En el caso analizado se da, además, la circunstancia, de que la condición de socio de la adquirente Noyastar SL ha sido admitido por los interesados palmariamente, una vez dictada sentencia firme en el proceso ordinario 697/2011. La demanda que nos ocupa se presentó el 20 de diciembre de 2012, acaeciendo diversas vicisitudes procesales (suspensión por prejudicialidad civil basada en el proceso ordinario 697/2011 alzada una vez dictada sentencia firme en este proceso, suspensión por acuerdo de las partes y concurso de la mercantil con nombramiento de administración concursal) que determinaron la no celebración de la Audiencia Previa hasta el 5 de noviembre de 2014. En este acto, se admitieron hechos nuevos con aquiescencia de las partes, con aportación de copias de las actas de varias Juntas Generales de la sociedad, entre otras, Junta General extraordinaria de 19 de marzo de 2013 en la que los demandantes votaron a favor de mantener en el cargo de administrador único a Noyastar SL, y Junta de 10 de abril de 2014, después de adquirir firmeza la sentencia recaída en el anterior proceso, por tanto, siendo ya nulo el acuerdo social de renuncia de la sociedad al derecho de adquisición preferente".

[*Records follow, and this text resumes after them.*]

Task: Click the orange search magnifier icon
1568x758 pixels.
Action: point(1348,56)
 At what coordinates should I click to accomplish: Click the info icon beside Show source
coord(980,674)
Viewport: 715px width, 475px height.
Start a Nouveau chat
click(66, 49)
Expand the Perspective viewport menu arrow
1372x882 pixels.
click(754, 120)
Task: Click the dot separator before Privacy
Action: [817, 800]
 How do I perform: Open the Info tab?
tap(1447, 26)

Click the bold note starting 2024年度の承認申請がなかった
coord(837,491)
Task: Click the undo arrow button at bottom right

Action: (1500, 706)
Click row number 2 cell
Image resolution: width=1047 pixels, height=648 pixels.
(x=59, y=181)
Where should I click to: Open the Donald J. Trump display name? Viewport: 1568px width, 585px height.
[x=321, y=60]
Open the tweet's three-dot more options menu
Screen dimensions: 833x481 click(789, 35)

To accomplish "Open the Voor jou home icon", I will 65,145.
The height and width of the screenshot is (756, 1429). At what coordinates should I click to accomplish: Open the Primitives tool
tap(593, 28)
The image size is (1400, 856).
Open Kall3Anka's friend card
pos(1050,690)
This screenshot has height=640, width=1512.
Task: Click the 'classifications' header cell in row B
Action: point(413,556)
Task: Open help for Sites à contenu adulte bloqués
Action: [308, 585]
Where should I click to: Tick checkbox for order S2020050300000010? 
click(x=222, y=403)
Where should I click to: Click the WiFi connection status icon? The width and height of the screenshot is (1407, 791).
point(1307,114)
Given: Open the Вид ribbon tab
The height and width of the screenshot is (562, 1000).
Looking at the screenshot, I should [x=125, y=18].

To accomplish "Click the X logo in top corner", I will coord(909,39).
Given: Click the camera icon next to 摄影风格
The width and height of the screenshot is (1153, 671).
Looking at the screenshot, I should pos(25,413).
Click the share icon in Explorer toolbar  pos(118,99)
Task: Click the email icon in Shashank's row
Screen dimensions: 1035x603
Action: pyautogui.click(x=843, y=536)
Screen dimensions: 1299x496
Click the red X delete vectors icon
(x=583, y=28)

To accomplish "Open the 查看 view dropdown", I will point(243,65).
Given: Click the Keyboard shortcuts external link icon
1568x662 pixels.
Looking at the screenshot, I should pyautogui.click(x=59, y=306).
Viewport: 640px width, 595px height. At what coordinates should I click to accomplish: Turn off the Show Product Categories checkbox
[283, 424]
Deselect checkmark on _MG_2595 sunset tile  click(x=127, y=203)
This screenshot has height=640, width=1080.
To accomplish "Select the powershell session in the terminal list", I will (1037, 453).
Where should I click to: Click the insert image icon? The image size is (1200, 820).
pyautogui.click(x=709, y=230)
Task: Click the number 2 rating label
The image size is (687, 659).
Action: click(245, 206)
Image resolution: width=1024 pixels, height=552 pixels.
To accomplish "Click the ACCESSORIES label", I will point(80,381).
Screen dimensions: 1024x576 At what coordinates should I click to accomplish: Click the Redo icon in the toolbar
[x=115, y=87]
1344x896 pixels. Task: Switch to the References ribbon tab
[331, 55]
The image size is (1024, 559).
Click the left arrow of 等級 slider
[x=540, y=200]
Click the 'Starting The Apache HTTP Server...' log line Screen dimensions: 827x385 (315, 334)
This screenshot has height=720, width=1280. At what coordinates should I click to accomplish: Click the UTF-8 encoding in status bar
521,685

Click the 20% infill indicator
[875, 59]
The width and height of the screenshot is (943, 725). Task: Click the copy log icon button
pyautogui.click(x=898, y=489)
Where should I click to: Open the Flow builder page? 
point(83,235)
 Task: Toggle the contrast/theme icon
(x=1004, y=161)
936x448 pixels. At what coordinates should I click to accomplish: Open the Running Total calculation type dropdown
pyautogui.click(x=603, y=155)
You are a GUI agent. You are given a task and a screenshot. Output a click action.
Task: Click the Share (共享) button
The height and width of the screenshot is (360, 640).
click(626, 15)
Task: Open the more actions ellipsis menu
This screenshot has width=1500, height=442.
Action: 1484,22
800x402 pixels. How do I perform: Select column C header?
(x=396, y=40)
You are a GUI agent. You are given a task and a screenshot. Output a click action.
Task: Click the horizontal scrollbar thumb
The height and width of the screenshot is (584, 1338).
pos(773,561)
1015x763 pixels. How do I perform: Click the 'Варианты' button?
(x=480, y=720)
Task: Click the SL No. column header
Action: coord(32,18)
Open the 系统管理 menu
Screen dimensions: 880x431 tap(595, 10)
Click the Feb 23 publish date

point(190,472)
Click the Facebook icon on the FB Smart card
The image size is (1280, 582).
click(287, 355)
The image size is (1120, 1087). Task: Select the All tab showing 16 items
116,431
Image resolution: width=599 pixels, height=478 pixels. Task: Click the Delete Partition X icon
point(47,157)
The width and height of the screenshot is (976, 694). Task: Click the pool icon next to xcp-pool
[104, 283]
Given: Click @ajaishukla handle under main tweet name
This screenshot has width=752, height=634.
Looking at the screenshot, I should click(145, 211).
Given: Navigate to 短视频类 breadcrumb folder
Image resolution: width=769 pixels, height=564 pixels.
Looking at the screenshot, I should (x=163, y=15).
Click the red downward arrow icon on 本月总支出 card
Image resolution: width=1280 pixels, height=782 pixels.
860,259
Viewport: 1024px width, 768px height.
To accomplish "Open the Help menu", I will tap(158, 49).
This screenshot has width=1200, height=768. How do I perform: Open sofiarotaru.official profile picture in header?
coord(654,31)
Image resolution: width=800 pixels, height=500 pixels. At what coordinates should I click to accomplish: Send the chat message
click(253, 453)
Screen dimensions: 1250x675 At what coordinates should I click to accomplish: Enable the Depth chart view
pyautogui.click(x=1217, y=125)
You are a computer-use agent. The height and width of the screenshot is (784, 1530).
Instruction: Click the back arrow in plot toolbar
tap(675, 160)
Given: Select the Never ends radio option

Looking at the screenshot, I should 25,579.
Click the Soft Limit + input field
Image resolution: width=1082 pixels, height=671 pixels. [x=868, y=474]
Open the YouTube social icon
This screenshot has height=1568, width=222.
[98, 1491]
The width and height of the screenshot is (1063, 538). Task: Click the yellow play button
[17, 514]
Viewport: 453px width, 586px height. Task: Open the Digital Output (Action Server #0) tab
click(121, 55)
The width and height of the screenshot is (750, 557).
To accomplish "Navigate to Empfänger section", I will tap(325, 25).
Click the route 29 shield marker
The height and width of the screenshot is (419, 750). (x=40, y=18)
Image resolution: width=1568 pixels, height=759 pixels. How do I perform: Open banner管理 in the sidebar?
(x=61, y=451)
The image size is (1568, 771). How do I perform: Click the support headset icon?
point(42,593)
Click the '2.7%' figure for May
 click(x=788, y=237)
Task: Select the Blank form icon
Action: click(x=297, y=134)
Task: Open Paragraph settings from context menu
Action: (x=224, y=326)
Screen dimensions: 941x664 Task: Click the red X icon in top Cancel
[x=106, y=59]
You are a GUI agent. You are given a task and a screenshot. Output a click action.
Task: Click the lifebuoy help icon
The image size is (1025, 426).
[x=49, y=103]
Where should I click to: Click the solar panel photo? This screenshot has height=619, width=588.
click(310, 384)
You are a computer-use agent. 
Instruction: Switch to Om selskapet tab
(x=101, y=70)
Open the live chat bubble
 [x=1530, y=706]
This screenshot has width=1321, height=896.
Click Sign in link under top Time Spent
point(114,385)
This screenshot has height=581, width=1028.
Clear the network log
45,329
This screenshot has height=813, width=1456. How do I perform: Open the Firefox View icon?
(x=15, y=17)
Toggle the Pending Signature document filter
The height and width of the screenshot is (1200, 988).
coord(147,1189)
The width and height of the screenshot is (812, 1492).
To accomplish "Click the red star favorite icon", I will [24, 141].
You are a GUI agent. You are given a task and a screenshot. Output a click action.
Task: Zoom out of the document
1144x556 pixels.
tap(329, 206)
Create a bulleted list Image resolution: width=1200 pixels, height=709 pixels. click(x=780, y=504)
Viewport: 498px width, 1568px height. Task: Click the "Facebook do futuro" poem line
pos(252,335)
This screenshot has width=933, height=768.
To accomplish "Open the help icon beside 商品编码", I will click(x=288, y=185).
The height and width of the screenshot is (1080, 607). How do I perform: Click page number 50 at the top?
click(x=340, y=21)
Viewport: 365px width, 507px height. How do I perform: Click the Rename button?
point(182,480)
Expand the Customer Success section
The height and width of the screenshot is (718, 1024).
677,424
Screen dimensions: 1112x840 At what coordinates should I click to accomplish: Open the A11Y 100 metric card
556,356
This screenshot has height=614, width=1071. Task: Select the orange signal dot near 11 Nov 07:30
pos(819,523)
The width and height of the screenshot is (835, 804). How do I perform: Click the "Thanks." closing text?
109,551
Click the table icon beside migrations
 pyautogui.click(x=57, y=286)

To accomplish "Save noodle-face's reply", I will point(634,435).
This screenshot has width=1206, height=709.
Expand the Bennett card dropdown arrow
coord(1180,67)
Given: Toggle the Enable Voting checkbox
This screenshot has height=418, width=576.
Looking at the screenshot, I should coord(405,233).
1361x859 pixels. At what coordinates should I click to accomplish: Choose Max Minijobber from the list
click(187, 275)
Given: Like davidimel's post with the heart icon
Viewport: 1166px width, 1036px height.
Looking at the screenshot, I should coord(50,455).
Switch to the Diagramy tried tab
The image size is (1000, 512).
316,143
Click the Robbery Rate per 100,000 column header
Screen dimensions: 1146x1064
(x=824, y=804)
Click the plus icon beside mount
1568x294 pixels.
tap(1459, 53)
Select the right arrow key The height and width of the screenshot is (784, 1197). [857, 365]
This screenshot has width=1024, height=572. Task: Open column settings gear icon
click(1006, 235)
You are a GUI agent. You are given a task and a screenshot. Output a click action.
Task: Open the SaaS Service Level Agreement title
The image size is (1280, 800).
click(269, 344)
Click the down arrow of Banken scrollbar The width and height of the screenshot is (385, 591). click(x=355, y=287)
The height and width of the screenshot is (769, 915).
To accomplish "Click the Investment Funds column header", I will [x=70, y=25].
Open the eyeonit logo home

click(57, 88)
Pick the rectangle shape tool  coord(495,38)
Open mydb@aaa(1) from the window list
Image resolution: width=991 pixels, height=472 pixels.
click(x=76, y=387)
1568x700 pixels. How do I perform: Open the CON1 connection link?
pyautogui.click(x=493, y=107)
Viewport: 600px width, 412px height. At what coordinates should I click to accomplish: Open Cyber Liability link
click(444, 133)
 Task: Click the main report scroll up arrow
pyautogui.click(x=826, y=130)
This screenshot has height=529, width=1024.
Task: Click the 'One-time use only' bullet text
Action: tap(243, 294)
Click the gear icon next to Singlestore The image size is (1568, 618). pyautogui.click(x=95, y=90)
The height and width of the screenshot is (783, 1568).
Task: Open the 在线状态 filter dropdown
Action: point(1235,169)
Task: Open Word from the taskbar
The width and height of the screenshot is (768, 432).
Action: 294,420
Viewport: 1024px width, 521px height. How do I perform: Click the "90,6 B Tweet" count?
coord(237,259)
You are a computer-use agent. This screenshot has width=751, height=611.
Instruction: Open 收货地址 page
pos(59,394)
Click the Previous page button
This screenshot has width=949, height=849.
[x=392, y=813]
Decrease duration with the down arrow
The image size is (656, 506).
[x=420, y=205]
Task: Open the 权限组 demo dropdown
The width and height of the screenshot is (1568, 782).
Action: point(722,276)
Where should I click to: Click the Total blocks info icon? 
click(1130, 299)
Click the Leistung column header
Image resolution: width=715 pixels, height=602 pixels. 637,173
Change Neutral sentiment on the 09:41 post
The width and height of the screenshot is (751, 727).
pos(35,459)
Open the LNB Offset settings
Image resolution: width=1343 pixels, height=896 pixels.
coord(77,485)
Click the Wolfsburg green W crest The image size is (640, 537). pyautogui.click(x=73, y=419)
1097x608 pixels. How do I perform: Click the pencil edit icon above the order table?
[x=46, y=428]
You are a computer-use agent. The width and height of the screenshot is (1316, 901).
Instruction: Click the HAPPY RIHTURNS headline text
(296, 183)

Así pues la transmisión operada se consideró eficaz frente a la sociedad, lo cual desde la fecha de la transmisión admitió como socia mayoritaria a la compradora, que actuó como tal, intervino en las diversas Juntas celebradas, pudo votar en los acuerdos debatidos e incluso actuó como administrador único. En suma, siendo válida la transmisión frente a la sociedad, no existiendo óbice alguno para el reconocimiento como socia de la actora adquirente, no existiendo causa o motivo alguno para anular la compraventa al haber concurrido todos los elementos necesarios para la válida prestación del consentimiento, no puede declararse la nulidad solicitada en la demanda, lo que comporta la estimación del recurso de apelación interpuesto, revocándose la resolución apelada, debiendo significarse además que carece de relevancia a efectos de apreciar la existencia de error invalidante del consentimiento el hecho de que se hubiese comunicado o no a la actora la existencia de procedimientos judiciales pendientes, pues no consta que en el momento de la transmisión existiesen, ni se ha alegado en qué forma la existencia de esos pleitos podían haber determinado la prestación del consentimiento.